CPR Class Online vs Classroom

Online learning has made tremendous advancements in the last decade. What used to be a series of digitized articles and essays has advanced to 360 degree video lectures and even virtual rarity demonstrations. It’s now easier than ever to attain education in areas of personal and professional interest, and excuses for not doing so are quickly running out.

Many employers will not accept an online CPR certification

However, there are still cases in which taking a class over the internet doesn’t fully measure up to an in-person, physical experience. You’d be hard pressed to truly learn karate over the web without an instructor helping you maintain form, and it would be silly to accept that you could learn how to dribble a basketball or style someone’s hair without a tactile component to practice with.

The same can be said about CPR. While there are online courses that can get you CPR certified, it is best learned (and taught) in person with live, hands-on demonstrations and teachers.

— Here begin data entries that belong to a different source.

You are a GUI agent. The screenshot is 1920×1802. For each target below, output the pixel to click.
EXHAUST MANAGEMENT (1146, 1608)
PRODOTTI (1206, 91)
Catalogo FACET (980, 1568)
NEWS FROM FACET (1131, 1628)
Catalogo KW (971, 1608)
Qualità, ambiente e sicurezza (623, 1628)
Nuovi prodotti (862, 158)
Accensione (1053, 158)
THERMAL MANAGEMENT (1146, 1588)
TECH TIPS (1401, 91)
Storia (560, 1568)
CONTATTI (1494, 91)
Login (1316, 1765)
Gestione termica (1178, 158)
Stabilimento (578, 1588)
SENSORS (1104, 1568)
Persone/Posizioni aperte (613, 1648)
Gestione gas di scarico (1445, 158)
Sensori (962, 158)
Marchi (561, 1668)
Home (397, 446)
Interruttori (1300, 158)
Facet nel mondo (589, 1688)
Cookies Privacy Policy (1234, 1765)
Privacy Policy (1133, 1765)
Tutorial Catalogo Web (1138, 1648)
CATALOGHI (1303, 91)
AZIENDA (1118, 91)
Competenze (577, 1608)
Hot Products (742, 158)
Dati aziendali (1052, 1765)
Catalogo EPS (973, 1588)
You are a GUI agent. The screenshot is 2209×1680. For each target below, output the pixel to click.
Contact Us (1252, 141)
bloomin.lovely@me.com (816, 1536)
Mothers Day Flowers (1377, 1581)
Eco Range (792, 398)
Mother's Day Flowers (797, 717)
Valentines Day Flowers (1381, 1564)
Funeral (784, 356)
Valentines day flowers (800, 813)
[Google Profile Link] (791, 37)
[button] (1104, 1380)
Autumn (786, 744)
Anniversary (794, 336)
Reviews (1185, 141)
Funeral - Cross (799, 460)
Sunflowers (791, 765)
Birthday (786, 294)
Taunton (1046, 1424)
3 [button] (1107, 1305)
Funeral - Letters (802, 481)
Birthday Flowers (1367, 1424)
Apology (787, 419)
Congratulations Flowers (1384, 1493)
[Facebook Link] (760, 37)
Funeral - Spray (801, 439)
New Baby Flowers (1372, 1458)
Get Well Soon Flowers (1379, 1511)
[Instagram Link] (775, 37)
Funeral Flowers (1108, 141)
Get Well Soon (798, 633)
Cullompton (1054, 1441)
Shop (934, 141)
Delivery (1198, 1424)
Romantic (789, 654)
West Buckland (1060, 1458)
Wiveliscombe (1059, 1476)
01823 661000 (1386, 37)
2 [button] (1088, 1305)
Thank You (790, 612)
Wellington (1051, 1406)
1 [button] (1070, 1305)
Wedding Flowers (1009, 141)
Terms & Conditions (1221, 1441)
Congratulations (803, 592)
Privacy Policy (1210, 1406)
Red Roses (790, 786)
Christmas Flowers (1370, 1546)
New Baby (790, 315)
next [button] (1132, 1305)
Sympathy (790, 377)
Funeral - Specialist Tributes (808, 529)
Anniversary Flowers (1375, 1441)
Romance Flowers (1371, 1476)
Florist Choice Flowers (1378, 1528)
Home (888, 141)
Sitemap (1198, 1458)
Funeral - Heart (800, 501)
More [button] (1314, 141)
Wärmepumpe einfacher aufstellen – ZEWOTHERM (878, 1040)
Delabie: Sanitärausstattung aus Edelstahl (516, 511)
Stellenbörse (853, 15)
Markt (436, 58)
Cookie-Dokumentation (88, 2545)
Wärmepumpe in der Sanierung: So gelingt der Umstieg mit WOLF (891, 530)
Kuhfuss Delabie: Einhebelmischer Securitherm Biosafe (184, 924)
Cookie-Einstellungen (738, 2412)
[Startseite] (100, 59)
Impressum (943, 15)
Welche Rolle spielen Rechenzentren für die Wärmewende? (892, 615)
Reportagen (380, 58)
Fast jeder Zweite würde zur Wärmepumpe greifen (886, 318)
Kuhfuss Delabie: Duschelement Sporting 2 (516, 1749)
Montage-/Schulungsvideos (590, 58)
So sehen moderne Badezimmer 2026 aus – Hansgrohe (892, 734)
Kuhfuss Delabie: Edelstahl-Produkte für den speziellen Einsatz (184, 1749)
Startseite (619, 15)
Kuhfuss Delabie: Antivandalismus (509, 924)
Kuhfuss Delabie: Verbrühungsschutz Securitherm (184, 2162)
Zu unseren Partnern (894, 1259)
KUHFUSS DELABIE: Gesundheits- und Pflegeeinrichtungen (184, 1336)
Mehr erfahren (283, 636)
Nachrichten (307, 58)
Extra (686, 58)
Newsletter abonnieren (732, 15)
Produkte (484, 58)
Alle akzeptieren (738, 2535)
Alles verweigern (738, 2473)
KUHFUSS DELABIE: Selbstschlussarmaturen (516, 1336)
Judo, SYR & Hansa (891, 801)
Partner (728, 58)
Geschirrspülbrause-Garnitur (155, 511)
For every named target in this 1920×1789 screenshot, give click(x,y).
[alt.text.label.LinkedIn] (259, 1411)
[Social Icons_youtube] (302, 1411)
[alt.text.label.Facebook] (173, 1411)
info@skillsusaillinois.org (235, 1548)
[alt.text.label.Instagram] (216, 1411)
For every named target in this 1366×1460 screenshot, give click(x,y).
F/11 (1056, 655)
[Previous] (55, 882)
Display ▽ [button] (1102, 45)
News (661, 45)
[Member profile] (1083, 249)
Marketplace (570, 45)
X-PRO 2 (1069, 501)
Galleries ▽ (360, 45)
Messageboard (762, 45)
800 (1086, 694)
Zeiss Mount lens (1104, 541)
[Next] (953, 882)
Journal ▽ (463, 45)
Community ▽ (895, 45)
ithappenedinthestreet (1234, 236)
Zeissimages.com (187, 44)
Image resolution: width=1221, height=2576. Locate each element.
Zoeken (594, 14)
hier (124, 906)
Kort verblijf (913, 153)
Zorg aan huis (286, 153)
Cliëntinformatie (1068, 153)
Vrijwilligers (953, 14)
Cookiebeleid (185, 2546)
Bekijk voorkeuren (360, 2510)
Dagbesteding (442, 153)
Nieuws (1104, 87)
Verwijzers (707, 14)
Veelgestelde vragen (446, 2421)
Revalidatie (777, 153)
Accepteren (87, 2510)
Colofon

When it comes to something as important as this potentially life-saving technique, the importance of a live coach cannot be understated. Proper form is key to performing CPR at its highest level of functionality both to provide assistance to someone in need and also to help avoid injury to the person it is being administered to.

You Can’t stop an online video to ask questions

Using dummies, visual aids, and hands-on instruction, an in-person class will result in a more confident level of expertise. You may unknowingly fall into a bad habit in your administration of CPR that an online video will not be able to correct for you. Feeling your weight against the resistance of a practice dummy or the placement of an infant dummy on your lap are real world experiences that can’t be accurately expressed with online instruction.

Taking a class in person also has the added benefit of meeting professionals who are knowledgeable and at your disposal when it comes to questions and inquiries into CPR techniques and anecdotes relating to its effectiveness. You may have questions that an online course can’t address, or you may wish to explore other courses or certifications available at the facility. Some may even provide additional courses and information on administering CPR to pets.

While online certification will get the job done, you can’t beat the additional degree of education that is attained in a live setting. When it comes to CPR, a true matter of life and death, there are no downsides to making the choice to take advantage of the benefits of in-person instruction.